While working, I had a standard 40-50 hour week. Of course, working hours vary dramatically between jobs, but I think mine was a fairly good representation of the average schedule. Hours weren’t mandated, but I typically arrived at eight in the morning and left around five-thirty, with an hour for lunch. Some people turned up at nine, some at nine thirty, though none later than ten despite the lack of an enforced policy. Working from home was also quite common. I was called upon over several weekends, but never for more than a few hours. Evenings were rarely compromised, and my overall workload was not nearly as overbearing as my graduating class had feared. I had more time on my hands than ever before.

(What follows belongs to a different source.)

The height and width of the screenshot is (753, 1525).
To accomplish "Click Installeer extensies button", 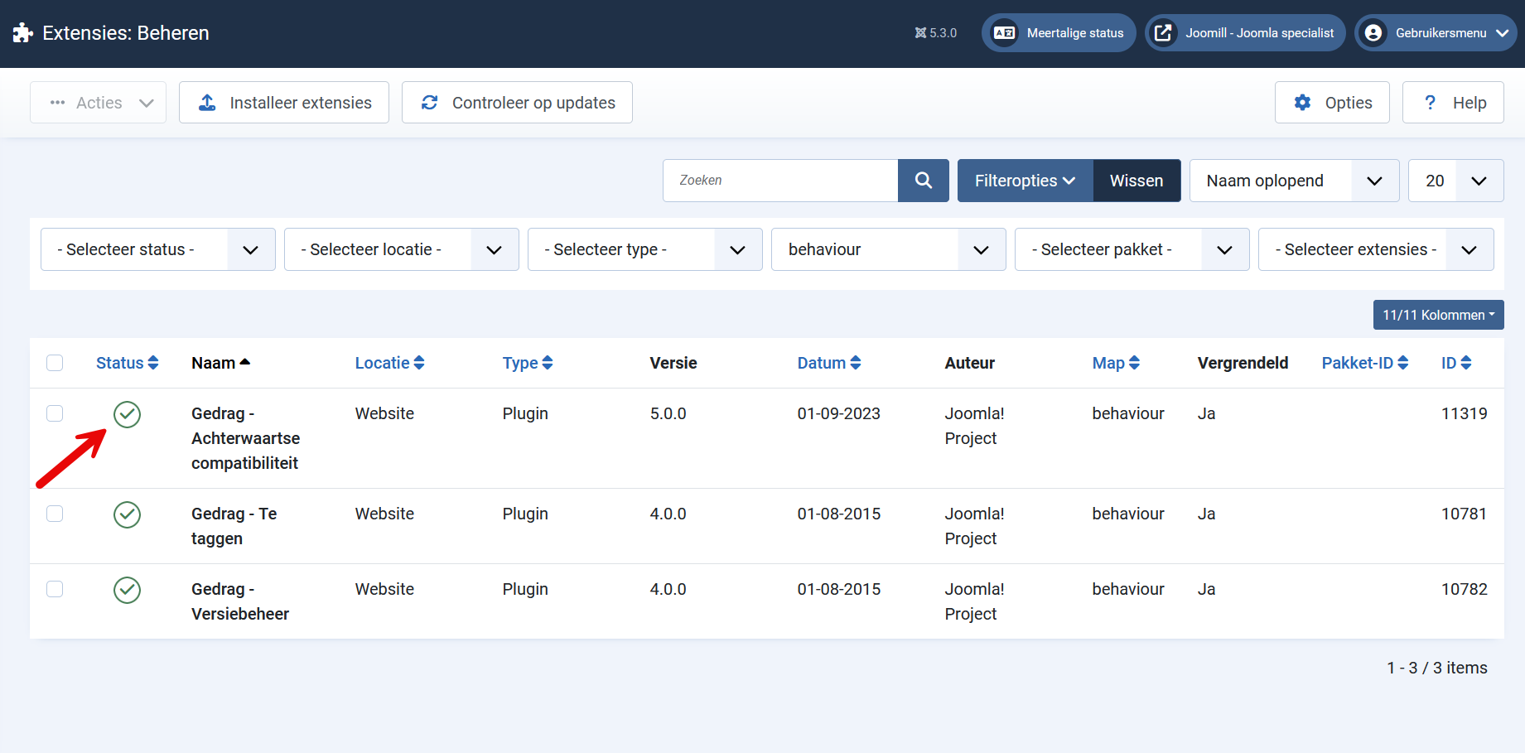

I then went back to school. The first two weeks were great in that I only had a couple hours worth of obligations per day and could largely do as I pleased. Then the homework started. In my two years of coffee-fueled nine-to-fivedom, I had completely forgotten how detrimental homework can be to nights and weekends. Initially, I pledged to maintain my work schedule and complete everything by mid-evening. Fluid mechanics disagreed, and a few consecutive late nights plunged my staunchly ingrained routine into disarray. Over the ensuing six months I’ve been slowly drifting back toward a structured workday, but the stark contrast between work life and student life remains clear.
Surprisingly, school requires far more responsibility than the office. I have lectures and meetings scattered throughout the week, interspersed with numerous deadlines. While I have a lab to ground myself in, the required appearances all around campus make it difficult to devote significant blocks of time to a single task, resulting in many late night homework submissions. While I often feel like I now devote my life toward work rather than my distant 50 hour work week, I suspect that I probably work a similar number of hours overall. Between lectures, meetings, and homework, my new hours are just more sparsely distributed.
Recently I’ve succeeded in blending my life back into the mix by making use of open hours during the day to go to the gym, run errands, or go out for lunch. As I’m recovering some of the luxuries from my brief life as a yuppie, I’m also beginning to recognize that there was something very draining about a standardized routine. While it necessitates discipline, the sparse work schedule makes every day feel unique. I’m not sure which arrangement maximizes productivity, and I would imagine that preferences differ strongly between individuals. Personally, I’m curious to see how things change once I move on to research life.